Son günlerde adını ülkede ki halk hareketleri ile sıkça duyduğumuz Bahreyn, Basra Körfezinde yer alan küçük bir ada ülkesidir. Küçük bir ada ülkesi derken aslında Bahreyn 35 küçük adadan oluşur. Bu küçük ülkenin Kanuni Sultan Süleyman döneminin ünlü denizcilerinden Seydi Ali Reis'in (Memleketler Aynası) adlı eserinde de bahsi geçmektedir. Bakın Seydi Ali Reis Bahreyn'in hangi özelliğinden bahsetmekte:
‘'Arabistan'ın güneyinde Hıcr yani Lahsa yakınındaki Katif şehrine vardık. Orada bir kılavuz bulup haber sorduk. Düşmandan bir haber alamadık.
Buradan Bahreyn'e geçtik. Oranın hakimi olan Reis Murad ile görüştük. Ondan da düşmandan haber sorduk. O da denizde düşman yoktur dedi.
Bahreyn'de ne garip bir hikmettir ki denizciler, tahminen sekiz veya daha fazla kulaç derinlikten, ellerine birer tulum alıp, denize dalarak, dipten ellerindeki tulumu tatlı su ile dolduruyor ve her zaman reis Murad'a getiriyorlardı. O su, yaz günlerinde, bütün diğer sulardan daha soğuk ve hoş olduğu için reis her zaman ondan içiyordu.
Bu acize de saygı göstererek o sudan gönderdi. Hakikaten gayet iyi bir su idi. Hazreti Allah'ın kudretine şan ve büyüklüğüne nihayet yoktur. Allah her şeye hakkıyla hakimdir.
Onlarca (suları acı ve tatlı olan) iki denizi salıvermiş (birbirine kavuşuyorlar) ayeti (Rahman suresi ayet 19) bunun hakkındadır ve şehre bu ismi vermenin sebebinin bu olduğu inancındadırlar.''
Görüldüğü gibi Seydi Ali Reis eserinde Arapça iki deniz manasına gelen Bahreyn isminin, burada tatlı ve tuzlu suyun bir arada bulunması nedeniyle verildiğine inanıldığını belirtmektedir. Yukarıda sözü edilen Rahman Suresi 19.Ayetin orjinali ise ‘' Merecel bahreyni yeltekıyân (yeltekıyâni)'' şeklindedir.

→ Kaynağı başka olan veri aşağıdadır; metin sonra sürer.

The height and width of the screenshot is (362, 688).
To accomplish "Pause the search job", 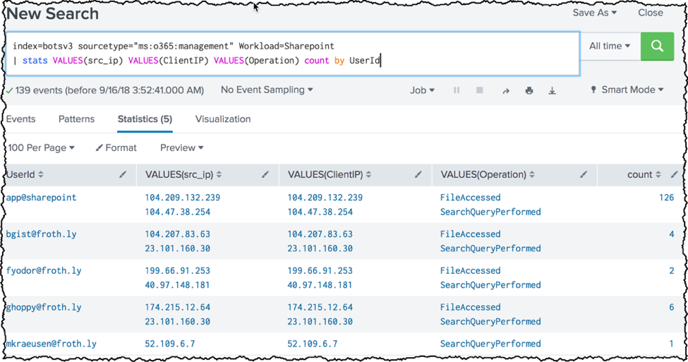I will coord(457,90).
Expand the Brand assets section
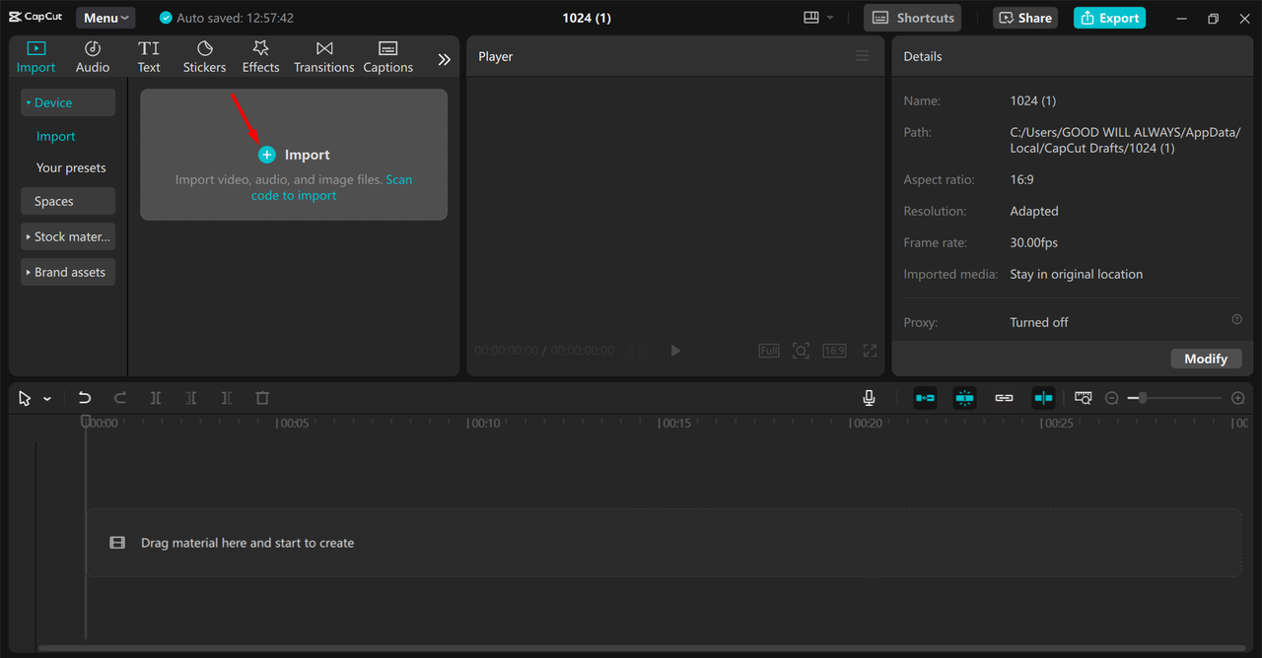This screenshot has height=658, width=1262. [68, 272]
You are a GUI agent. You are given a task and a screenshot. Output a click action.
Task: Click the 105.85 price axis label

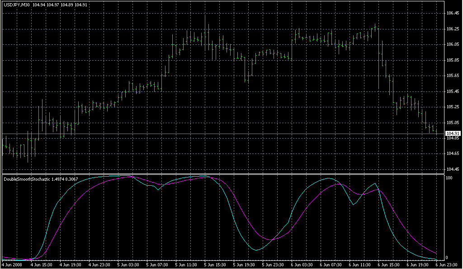point(452,60)
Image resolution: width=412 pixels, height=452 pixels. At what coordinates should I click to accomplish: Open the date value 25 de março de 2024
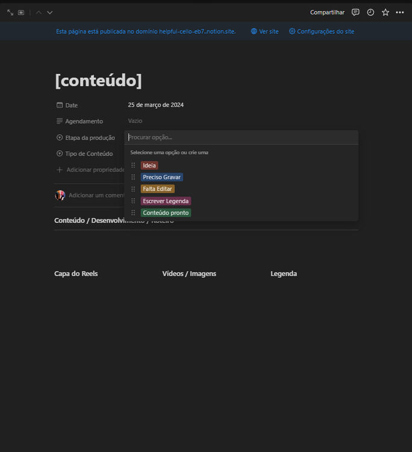pyautogui.click(x=155, y=105)
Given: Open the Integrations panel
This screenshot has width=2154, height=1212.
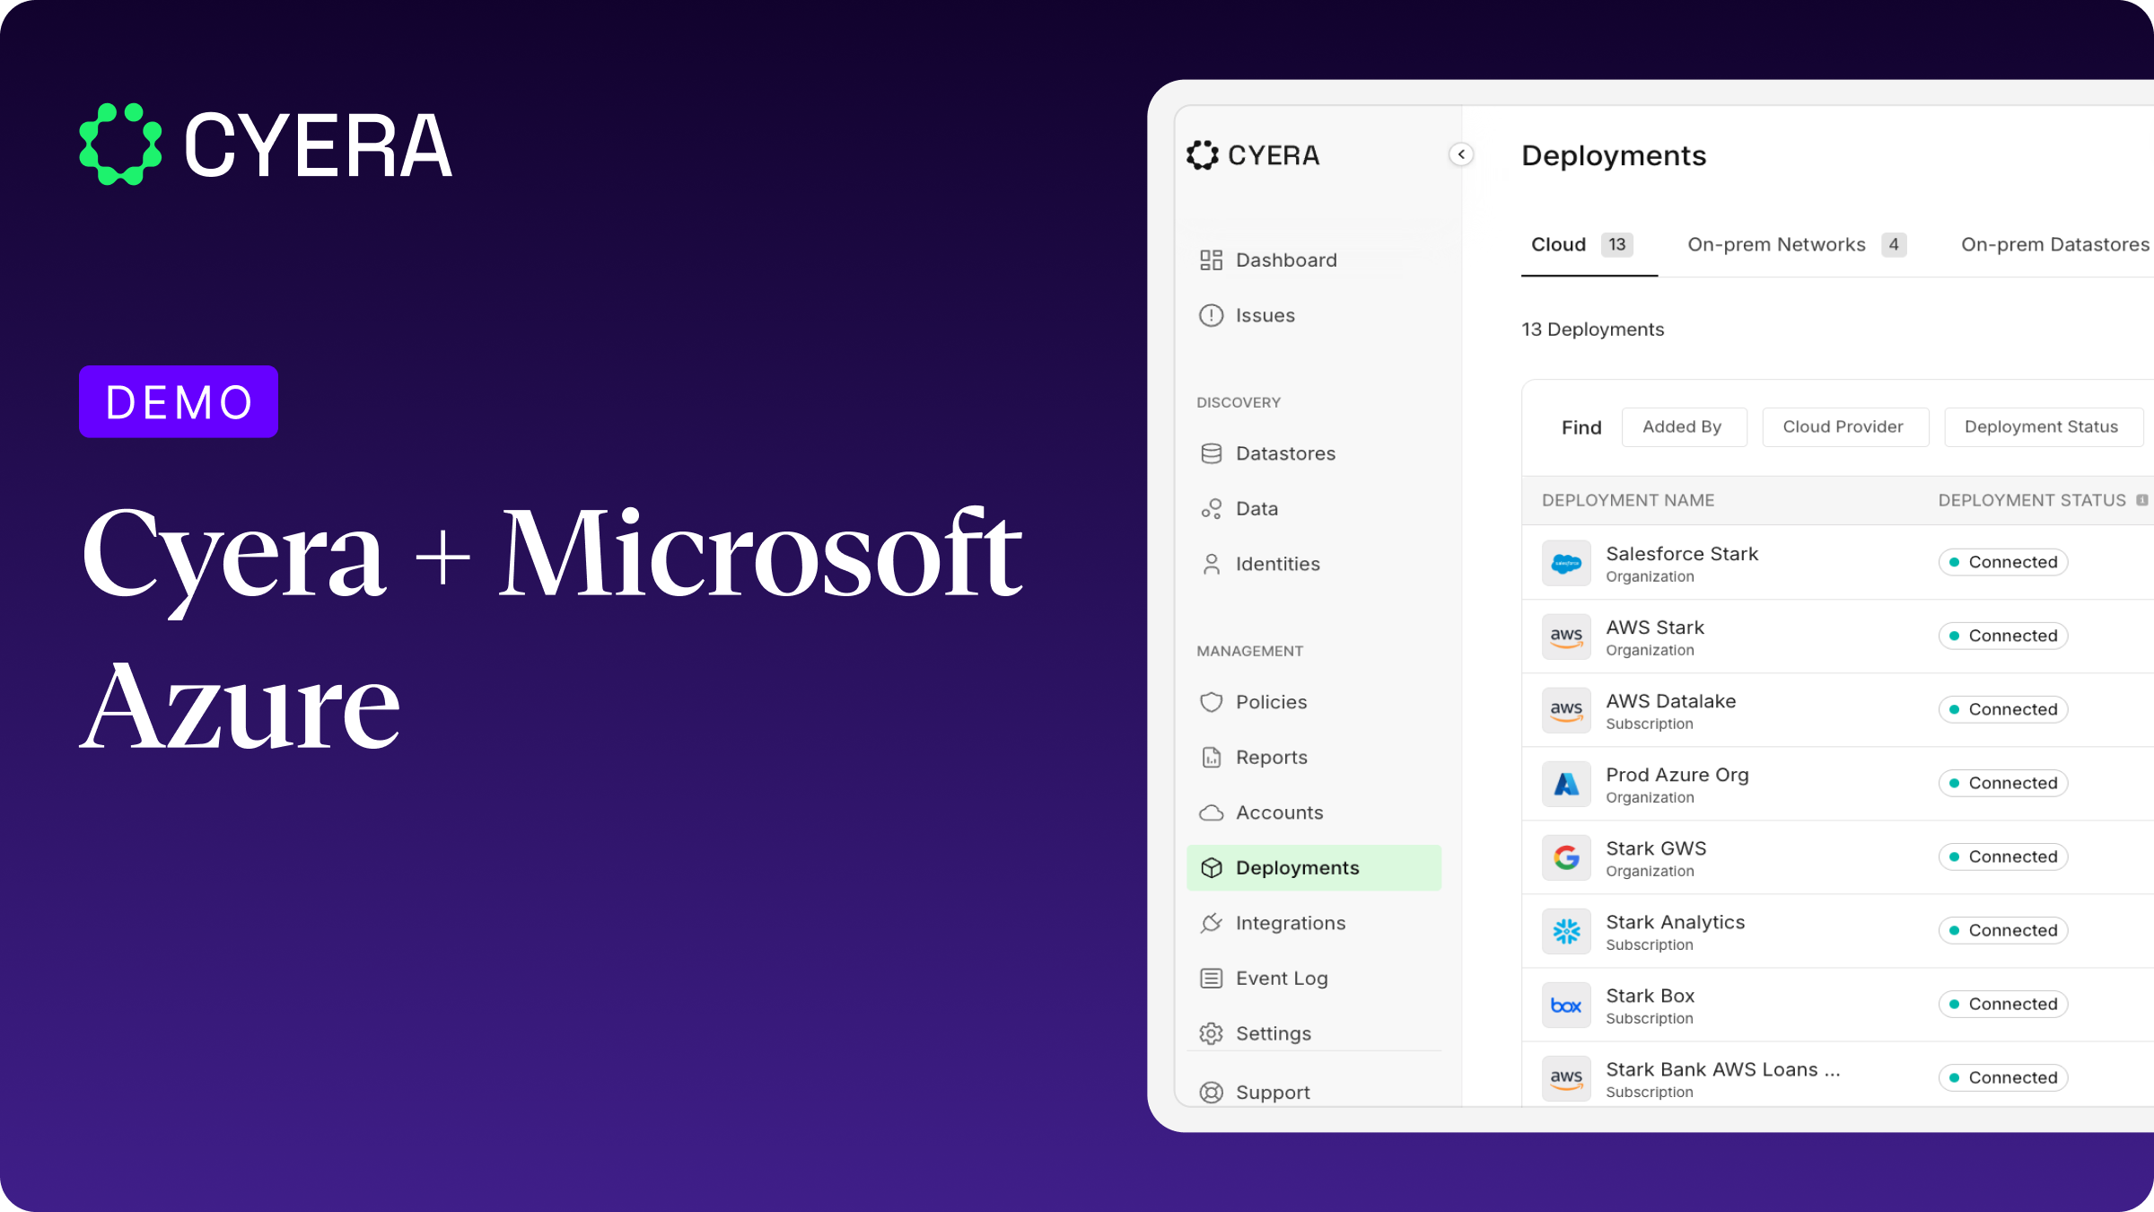Looking at the screenshot, I should (1291, 922).
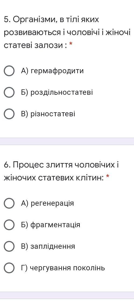The height and width of the screenshot is (301, 134).
Task: Tap the label 'чергування поколінь'
Action: (x=68, y=268)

مَرَجَ الْبَحْرَيْنِ يَلْتَقِيَانِ
Bahreyn bu özelliği ile yakın zamanlara kadar dünyanın ilgisini çekiyor hatta belgesellere bile konu oluyordu. Bugün içme suyunun büyük bir kısmı denize yakın yerlerde ki artezyen kuyuları ile sağlanmaktadır.
Kaynak:
1)Mir'at-ül Memalik (Seydi Ali Reis, Hzr:Necdet Akyıldız, sayfa: 37-38, Tercüman yay.)